The kilometers rolled by and Ndereba continued to hold her pace.  Despite the sluggish start, by the 27th kilometer she was already running under the pace of the then-world record of 2:19:46 set by Japan’s Naoko Takahashi in Berlin just one week before.  Her mind and body were locked in an epic battle with the clock.

“All what I’ve been doing all those months,” she said at the time.  “All that sacrifice, all the hard training.  Sometime it’s hard, but I have taught myself to run by myself.  In my training I don’t rely on somebody I just rely on myself.”

Running the last 10 kilometers in an eye-popping 32:35 –the final part of a 1:08:32 second half– she toppled Takahashi’s week-old record by nearly a minute, stopping the clock at 2:18:47.  Holding her hands over her face, tears streamed down her cheeks and she was overwhelmed with emotion.  Her strong religious faith clearly played a roll for her.

“It had been my prayer and my dream,” she sobbed.  “I thank Him and I worship Him.  God is there for those who doesn’t have strength.  If feel great.  I’m overwhelmed.”

Looking back on the day, Ndereba said she was driven by a snub from the Kenyan federation which did not select her for the 2000 Olympic team.  She had won the 2000 Boston Marathon in a personal best 2:26:11, but was passed over by selectors for Esther Wanjiru who finished third at the Osaka Marathon 2:23:31.  Ndereba was miffed that selectors didn’t take into account the difficulty of the Boston course, and the fact that the race did not use pacemakers.

“I was really upset because I cannot even imagine having won Boston Marathon, and knowing how tough it is,” she told Race Results Weekly today.  “Everybody in my federation promised that, yes, you are going to represent us.  Not until the very last minute they had to drop me just because somebody ran Osaka Marathon which is quite a flat course.”

After winning Boston again the following spring, Ndereba told reporters she was ready to do something special.  She said she planned to skip the 2001 IAAF World Championships, and gear up to run fast in the fall.

“I think I have proved enough,” she said in Boston in 2001 when asked to comment on her exclusion from the Kenyan Olympic team the year before.  “It’s not enough to just go for the Olympics, it’s something special to hold a record, God willing.  My big goal is not to go to the World Championships.  What I’m looking ahead is something special, more than World Championships.  Now, I can start setting to go for the world record or the world best, God willing.”

Her record in Chicago came on an unusual day of racing, when two-time Olympic medalist Paul Tergat was relegated to second place by a pacemaker, Ben Kimondiu, who decided to keep going and won the men’s contest by four seconds.  Kimondiu’s win was all the more amazing because he actually ran in place and waited for the field to catch up after the contenders didn’t go with the pacemakers in the first half of the race.
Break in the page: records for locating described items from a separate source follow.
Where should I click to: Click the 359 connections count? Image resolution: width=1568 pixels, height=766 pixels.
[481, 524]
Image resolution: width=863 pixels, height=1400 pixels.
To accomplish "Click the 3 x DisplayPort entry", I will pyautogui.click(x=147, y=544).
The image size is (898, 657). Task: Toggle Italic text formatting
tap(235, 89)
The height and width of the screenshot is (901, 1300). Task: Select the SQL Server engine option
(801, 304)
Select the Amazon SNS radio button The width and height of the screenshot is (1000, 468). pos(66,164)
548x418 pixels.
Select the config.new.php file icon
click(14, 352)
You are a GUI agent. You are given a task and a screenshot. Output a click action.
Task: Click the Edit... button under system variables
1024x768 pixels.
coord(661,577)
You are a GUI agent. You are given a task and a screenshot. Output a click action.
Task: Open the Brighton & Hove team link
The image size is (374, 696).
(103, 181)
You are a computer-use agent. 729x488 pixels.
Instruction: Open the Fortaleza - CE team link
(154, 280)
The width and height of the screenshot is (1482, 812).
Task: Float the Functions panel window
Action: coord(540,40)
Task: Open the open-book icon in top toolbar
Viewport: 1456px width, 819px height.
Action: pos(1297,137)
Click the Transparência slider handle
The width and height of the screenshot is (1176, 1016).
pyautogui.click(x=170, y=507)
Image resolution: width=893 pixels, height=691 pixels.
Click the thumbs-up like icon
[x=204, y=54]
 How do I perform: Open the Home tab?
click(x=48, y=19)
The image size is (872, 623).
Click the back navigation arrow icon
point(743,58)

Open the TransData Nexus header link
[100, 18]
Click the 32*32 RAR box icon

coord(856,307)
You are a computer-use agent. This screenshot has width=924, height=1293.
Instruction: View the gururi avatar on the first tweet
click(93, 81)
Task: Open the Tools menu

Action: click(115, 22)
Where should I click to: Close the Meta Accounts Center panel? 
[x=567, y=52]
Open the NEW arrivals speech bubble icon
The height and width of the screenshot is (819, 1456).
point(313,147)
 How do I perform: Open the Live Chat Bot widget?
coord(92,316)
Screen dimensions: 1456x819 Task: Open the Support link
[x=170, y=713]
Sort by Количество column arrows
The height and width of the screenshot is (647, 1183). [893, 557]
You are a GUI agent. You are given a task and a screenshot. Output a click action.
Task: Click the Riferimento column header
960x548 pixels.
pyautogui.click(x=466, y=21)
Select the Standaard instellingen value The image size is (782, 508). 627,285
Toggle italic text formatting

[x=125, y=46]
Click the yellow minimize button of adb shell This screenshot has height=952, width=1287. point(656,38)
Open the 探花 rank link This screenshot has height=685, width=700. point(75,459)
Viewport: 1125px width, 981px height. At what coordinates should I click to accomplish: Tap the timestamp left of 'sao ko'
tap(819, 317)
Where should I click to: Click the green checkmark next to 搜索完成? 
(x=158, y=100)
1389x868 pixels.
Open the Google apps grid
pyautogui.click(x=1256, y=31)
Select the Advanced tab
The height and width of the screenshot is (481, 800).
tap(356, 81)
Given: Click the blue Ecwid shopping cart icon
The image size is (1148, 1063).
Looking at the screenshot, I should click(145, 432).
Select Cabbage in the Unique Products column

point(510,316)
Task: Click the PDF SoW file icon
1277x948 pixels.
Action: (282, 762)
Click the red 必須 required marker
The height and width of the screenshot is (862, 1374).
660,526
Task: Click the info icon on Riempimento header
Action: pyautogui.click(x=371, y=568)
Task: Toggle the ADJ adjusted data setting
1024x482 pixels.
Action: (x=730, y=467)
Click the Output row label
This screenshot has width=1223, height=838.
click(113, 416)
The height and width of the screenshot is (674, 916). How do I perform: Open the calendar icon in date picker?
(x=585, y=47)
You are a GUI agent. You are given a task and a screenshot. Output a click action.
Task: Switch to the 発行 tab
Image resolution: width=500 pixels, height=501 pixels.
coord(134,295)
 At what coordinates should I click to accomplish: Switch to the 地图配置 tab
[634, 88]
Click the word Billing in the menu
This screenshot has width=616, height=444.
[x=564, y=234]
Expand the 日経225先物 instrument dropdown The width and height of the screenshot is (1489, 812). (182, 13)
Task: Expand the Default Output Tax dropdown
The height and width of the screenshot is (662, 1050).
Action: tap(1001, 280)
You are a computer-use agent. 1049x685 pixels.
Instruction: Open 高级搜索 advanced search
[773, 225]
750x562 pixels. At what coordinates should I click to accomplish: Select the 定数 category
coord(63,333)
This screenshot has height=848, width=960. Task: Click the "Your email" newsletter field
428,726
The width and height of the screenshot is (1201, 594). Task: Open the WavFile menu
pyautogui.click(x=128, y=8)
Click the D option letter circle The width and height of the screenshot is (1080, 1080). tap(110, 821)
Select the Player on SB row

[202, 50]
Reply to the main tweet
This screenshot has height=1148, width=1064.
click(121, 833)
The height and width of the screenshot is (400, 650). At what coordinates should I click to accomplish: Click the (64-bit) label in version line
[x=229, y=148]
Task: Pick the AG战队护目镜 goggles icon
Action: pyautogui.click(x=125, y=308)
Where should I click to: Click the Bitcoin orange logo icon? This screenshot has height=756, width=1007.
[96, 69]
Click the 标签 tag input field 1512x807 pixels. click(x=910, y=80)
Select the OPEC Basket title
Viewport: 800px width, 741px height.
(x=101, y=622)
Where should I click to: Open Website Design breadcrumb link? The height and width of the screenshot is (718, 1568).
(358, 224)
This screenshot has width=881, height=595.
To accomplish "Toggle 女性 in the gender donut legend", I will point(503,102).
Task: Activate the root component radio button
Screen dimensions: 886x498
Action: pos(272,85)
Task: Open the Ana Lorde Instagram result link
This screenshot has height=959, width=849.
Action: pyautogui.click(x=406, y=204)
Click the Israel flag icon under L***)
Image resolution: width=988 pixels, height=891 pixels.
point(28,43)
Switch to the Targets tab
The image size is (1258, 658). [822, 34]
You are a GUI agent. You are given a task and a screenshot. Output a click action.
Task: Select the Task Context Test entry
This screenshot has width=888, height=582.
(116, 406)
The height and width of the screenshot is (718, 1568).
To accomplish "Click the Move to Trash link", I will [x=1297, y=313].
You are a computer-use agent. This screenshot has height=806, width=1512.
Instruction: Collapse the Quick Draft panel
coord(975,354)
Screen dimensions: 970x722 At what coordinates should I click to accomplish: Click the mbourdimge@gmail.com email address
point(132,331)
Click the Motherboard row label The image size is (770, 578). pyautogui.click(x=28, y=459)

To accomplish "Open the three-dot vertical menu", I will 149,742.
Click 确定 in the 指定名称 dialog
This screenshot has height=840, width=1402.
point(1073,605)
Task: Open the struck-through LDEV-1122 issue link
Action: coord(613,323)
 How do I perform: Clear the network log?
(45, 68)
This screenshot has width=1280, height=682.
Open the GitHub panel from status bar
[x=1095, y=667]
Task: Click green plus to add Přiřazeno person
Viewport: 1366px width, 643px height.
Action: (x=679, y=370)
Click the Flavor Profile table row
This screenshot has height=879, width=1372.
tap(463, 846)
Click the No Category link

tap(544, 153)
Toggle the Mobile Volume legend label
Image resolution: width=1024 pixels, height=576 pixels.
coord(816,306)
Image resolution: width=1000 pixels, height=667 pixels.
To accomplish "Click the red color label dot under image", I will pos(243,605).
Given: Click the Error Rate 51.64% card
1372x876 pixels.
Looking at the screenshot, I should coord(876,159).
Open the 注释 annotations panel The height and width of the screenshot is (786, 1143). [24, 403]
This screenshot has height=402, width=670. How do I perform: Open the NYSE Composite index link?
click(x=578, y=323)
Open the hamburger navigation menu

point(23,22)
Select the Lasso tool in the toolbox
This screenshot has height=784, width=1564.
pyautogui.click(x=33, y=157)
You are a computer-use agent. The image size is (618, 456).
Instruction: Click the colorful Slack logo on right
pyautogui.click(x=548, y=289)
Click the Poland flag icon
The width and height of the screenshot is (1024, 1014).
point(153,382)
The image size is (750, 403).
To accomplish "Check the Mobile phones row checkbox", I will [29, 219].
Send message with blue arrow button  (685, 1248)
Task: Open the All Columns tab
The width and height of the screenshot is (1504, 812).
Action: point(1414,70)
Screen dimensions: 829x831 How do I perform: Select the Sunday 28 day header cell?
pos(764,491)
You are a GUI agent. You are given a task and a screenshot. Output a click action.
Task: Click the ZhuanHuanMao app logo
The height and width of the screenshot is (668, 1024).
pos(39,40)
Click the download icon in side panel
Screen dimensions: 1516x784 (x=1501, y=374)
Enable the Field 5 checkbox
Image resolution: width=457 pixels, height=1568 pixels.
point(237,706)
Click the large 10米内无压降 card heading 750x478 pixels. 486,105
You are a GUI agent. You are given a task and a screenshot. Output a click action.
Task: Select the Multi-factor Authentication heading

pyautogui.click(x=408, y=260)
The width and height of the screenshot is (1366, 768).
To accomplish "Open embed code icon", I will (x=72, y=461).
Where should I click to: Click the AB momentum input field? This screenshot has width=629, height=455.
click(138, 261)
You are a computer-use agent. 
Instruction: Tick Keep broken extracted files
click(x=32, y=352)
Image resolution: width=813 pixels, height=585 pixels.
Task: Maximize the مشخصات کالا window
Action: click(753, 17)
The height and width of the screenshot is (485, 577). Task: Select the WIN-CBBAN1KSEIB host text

“I have no explanation as to what happened,” executive race director Carey Pinkowski said of the pacemaking situation at the time.

Ndereba, now 45 and still trim, said that she only runs once a week now.  Looking at a photo of herself running the world record here 16 years ago, Ndereba pointed to her rippling thigh muscles.

“I like to see that,” she laughed. “They don’t look like that anymore.”